Roman Catholic church in Sulu, Philippines

The Cathedral of Our Lady of Mount Carmel, commonly known as Jolo Cathedral, is a Roman Catholic cathedral in Jolo, Sulu and the seat of the Apostolic Vicariate of Jolo. The cathedral is located in Jolo, a volcanic island in Sulu Province of the Bangsamoro Autonomous Region in Muslim Mindanao in the Philippines. The cathedral is dedicated to the Virgin Mary under the title Our Lady of Mount Carmel.

== Attacks ==
On January 10, 2010, a grenade thrown at the tombs of Francis Joseph McSorley and Benjamin de Jesus, two former bishops, caused no injuries but shattered the windows. The blast occurred an hour before a mass was scheduled to be celebrated. There were no injuries.

On May 20, 2010, a grenade exploded in front of the cathedral at 9:30 in the evening. The cathedral suffered minor damage. There were no reported fatalities or injuries.

=== 2019 bombings ===

On January 27, 2019, the cathedral was bombed during a mass, killing at least 18 people and injuring 82 others. The Islamic State claimed responsibility for the attack.
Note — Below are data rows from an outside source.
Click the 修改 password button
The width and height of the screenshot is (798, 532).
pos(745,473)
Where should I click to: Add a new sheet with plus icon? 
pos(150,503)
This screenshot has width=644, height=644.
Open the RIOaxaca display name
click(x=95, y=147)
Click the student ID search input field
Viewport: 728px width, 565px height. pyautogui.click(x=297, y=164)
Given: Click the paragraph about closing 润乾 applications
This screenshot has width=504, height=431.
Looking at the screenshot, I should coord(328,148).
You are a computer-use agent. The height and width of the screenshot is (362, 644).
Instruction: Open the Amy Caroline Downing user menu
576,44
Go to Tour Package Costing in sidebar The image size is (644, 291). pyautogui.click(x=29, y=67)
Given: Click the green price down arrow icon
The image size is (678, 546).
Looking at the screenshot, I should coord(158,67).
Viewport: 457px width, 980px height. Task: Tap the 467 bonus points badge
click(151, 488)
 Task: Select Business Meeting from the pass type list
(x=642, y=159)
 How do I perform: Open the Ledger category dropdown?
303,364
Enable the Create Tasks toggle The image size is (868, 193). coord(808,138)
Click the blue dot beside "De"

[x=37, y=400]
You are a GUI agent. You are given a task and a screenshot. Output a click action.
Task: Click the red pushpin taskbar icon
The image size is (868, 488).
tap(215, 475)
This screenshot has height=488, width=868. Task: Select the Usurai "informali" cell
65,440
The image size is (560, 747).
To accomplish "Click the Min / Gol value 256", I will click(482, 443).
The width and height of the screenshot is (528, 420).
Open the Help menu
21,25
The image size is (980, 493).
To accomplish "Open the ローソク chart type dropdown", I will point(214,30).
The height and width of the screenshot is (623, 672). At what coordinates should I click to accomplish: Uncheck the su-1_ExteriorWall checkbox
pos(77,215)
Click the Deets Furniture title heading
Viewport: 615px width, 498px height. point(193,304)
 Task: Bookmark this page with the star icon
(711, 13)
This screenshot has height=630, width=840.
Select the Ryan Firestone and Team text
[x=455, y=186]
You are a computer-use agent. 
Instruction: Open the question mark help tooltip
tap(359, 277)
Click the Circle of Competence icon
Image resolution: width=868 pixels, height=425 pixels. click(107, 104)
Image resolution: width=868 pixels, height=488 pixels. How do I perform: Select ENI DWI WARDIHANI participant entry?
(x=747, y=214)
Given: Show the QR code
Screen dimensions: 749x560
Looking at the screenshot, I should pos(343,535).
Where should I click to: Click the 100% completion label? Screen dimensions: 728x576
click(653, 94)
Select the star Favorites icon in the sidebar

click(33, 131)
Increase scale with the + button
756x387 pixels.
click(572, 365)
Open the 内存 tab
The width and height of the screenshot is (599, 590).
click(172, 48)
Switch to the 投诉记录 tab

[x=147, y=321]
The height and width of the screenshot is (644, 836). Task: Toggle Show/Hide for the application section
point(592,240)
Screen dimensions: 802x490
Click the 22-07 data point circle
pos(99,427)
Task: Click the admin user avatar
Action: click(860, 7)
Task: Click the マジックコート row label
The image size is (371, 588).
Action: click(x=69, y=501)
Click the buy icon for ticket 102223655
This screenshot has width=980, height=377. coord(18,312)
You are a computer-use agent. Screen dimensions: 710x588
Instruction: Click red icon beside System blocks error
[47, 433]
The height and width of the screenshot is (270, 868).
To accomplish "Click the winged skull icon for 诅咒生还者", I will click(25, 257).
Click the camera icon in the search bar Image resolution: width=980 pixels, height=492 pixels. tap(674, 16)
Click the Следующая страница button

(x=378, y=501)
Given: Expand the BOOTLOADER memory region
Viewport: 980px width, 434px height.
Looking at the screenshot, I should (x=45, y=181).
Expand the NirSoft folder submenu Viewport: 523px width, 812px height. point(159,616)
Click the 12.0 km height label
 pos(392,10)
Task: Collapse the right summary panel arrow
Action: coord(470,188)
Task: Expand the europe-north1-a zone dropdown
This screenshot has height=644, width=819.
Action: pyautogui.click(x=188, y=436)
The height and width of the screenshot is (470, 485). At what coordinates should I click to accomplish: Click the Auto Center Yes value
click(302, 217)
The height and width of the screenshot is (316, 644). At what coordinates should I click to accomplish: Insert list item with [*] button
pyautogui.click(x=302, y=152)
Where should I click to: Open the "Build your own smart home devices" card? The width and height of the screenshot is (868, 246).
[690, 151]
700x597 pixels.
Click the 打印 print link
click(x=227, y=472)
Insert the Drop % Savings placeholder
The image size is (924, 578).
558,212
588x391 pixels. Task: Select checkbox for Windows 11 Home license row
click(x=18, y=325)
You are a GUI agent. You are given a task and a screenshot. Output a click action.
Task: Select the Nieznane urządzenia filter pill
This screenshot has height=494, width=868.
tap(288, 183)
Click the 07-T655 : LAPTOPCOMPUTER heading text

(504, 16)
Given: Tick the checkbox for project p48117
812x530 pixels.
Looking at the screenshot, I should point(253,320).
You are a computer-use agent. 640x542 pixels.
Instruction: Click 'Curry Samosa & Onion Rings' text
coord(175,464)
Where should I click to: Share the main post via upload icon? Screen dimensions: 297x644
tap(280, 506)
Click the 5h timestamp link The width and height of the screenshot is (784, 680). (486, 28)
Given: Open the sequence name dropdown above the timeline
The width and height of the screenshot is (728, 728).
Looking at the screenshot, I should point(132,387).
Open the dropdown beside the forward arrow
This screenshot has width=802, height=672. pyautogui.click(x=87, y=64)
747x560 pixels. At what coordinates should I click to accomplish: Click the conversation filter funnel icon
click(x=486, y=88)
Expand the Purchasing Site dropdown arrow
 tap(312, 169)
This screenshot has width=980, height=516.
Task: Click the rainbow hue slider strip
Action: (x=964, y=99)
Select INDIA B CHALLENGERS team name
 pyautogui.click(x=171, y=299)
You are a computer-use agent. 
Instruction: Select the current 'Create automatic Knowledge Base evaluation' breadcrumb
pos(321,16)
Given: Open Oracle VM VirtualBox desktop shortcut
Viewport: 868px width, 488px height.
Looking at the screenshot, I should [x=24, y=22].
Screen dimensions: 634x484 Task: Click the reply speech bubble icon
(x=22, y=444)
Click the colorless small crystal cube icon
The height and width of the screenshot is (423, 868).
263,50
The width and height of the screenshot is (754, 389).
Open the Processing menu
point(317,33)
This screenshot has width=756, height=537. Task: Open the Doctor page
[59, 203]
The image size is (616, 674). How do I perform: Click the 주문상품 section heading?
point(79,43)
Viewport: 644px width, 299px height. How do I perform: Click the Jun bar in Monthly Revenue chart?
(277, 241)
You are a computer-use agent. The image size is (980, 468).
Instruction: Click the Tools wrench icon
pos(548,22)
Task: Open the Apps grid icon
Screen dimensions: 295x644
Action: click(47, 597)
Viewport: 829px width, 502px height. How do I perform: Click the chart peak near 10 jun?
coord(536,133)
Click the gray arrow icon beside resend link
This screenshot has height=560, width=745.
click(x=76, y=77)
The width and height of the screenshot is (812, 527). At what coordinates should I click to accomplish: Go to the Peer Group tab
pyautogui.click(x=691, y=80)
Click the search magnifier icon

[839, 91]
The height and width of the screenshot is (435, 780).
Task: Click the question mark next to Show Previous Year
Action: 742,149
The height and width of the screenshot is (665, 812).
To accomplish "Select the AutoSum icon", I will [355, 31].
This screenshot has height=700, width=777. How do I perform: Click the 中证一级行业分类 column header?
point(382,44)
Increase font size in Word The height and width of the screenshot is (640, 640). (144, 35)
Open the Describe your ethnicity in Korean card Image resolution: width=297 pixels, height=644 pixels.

The church building was repaired following the attacks. It was reconsecrated in July 2019.

===2020 bombing===

On August 24, 2020, two bombings occurred in Jolo, killing seven soldiers, six civilians, one police officer and a bomber, while 75 people were wounded. One of the attacks was carried out by a female suicide bomber near the cathedral.